Anstellung Ihres Ehegatten

 

Stadion'sches Schloß in Bönnigheim

 

Vollendung des Romans "Geschichte des Fräuleins von Sternheim"

 

 

Als Sophie von La Roche, "Schwiegertochter" des Grafen Friedrich von Stadion, im August 1770 nach Bönnigheim übersiedelte, war sie 39 Jahre alt.

Ein abwechslungsreiches und turbulentes Leben hatte sie bisher geführt. Geboren in Kaufbeuren - aufgewachsen in Augsburg, war Sophie La Roche zunächst mit dem italienischen Arzt Bianconi, dann mit ihrem Vetter Christoph Martin Wieland verlobt, bevor sie 1753 Georg Michael La Roche heiratete, den vermutlich natürlichen Sohn und Sekretär des Grafen Station, Kanzler des Erzbischofs und Kurfürsten von Mainz.

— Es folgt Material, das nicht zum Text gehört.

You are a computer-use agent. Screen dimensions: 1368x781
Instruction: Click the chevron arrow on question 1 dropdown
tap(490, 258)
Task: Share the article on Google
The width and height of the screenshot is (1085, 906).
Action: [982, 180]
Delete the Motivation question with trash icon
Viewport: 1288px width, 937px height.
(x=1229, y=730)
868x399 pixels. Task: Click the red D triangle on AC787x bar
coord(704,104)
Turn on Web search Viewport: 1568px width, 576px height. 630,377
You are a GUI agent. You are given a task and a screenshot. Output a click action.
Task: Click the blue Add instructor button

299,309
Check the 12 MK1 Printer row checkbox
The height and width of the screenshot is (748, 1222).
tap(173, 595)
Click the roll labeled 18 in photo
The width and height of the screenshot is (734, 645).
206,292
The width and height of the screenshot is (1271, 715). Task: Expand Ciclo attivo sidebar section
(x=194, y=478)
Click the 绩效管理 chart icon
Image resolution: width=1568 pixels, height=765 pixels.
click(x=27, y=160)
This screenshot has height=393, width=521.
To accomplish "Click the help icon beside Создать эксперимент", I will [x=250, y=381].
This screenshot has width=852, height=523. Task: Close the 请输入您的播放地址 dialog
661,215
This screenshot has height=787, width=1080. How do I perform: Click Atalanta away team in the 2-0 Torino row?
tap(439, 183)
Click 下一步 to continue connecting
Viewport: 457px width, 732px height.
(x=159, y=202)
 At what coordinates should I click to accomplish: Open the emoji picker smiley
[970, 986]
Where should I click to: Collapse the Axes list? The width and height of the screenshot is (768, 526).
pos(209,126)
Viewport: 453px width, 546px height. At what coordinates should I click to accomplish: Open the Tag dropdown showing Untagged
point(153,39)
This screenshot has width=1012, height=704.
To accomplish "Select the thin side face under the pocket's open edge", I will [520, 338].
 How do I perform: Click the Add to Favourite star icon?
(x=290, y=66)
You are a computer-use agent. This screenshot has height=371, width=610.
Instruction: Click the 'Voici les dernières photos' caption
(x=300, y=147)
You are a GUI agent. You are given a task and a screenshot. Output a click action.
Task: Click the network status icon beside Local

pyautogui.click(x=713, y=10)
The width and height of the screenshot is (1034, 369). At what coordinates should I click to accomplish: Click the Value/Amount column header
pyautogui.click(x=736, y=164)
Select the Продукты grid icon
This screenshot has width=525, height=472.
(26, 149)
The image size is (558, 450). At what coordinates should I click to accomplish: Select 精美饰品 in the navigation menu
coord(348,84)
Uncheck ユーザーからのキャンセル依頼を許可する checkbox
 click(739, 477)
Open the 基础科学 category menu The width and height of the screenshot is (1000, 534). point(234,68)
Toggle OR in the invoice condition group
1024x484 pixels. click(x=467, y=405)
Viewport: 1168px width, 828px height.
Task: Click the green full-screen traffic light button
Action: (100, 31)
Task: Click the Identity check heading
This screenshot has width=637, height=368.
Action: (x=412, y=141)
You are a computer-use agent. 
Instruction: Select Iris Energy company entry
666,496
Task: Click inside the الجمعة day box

Auf dem Alterssitz von Friedrich von Stadion in Warthausen erlebte sie, nach anstrengendem Hofleben in Mainz, eine Zeit der heiteren Geselligkeit im kleinen Kreis. Anlaß für den Umzug nach Bönnigheim - in die zu dieser Zeit bereits Württembergische Stadt - waren Auseinandersetzungen mit Conrad von Stadion, dem Sohn von Friedrich. Dieser war ein Jahr zuvor gestorben. Die beiden Töchter Sophies, Maximiliane und Louise, wurden auf Drängen des Grafen in einem Straßburger Kloster erzogen. Den Sohn Fritz gab sie dem Dichter Wieland zur Erziehung nach Erfurt. Hier war Wieland als Professor tätig.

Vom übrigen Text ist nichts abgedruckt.